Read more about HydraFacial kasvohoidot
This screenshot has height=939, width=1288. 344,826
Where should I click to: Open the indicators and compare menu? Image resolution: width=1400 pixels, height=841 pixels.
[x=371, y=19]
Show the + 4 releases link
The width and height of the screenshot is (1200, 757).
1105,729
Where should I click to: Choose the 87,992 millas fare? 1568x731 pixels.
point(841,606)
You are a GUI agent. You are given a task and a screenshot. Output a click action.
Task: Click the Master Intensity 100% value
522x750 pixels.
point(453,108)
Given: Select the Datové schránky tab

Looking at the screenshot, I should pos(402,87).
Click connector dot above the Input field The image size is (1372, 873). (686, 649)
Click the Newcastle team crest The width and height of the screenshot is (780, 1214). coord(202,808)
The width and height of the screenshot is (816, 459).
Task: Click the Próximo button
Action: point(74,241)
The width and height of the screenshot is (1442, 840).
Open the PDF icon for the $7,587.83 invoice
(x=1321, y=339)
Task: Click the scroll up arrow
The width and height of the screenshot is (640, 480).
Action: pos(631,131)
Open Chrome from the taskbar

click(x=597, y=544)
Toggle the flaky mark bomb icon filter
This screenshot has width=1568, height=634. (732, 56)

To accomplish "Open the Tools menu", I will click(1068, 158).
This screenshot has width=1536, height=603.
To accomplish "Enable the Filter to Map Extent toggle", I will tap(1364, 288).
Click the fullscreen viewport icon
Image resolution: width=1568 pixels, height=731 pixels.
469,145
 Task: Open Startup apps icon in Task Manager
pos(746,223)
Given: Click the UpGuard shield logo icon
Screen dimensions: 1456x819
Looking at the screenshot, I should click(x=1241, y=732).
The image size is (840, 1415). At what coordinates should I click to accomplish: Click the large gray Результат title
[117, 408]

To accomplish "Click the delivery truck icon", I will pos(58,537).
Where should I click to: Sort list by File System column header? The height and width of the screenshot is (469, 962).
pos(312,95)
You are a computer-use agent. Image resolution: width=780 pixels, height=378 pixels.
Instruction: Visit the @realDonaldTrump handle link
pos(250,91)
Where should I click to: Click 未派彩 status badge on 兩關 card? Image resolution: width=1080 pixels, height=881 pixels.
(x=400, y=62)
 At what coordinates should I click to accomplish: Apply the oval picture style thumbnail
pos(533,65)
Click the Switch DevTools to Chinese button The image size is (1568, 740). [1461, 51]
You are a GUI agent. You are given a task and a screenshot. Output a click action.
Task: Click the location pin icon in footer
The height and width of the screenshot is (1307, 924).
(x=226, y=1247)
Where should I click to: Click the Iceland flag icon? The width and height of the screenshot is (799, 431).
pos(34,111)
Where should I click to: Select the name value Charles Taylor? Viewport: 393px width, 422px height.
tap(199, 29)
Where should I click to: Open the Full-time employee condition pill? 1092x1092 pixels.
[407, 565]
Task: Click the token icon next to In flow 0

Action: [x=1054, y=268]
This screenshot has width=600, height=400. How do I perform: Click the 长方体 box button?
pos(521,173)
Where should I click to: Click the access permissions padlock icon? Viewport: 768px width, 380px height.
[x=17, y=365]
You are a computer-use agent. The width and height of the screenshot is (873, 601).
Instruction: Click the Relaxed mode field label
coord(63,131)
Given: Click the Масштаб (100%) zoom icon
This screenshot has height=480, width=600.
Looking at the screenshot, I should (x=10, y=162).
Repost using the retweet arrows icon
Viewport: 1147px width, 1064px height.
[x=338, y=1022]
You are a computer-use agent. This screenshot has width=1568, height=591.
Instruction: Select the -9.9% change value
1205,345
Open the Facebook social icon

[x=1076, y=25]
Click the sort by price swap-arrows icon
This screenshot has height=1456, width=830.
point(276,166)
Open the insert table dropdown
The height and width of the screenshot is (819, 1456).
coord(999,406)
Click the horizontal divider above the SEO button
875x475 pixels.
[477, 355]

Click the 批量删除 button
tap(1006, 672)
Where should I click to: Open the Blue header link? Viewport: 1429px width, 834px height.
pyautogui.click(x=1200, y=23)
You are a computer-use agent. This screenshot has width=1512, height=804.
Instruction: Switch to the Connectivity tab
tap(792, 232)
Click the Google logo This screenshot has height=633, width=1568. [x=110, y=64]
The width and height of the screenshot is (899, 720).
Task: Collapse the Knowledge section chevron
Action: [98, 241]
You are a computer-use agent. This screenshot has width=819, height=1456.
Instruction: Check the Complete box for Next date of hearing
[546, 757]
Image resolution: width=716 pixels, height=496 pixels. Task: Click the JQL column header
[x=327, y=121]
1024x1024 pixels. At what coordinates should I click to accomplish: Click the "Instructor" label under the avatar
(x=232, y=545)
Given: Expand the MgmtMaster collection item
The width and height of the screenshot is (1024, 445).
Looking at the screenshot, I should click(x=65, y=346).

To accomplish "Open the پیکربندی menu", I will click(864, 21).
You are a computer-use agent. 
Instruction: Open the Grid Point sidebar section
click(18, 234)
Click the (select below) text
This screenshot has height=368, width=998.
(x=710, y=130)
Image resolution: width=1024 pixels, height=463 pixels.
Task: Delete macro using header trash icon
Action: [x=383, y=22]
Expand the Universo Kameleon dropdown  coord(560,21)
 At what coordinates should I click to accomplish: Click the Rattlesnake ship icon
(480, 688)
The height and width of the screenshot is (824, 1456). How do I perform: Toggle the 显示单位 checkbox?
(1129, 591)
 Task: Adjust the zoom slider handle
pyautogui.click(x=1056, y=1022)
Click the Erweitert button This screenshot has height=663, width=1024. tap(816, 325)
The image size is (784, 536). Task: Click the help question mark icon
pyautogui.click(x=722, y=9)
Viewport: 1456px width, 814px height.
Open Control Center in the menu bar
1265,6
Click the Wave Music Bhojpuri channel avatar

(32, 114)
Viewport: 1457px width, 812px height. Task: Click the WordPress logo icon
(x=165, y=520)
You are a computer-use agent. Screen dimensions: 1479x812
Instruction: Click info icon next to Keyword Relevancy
---
Gather every line of the records above that contains the word "coordinates", and copy each of those lines in full.

The image size is (840, 1415). At what coordinates should I click to accomplish: Click the large gray Результат title
 At what coordinates should I click to accomplish: Apply the oval picture style thumbnail
1024x1024 pixels. At what coordinates should I click to accomplish: Click the "Instructor" label under the avatar
 At what coordinates should I click to accomplish: Click the Rattlesnake ship icon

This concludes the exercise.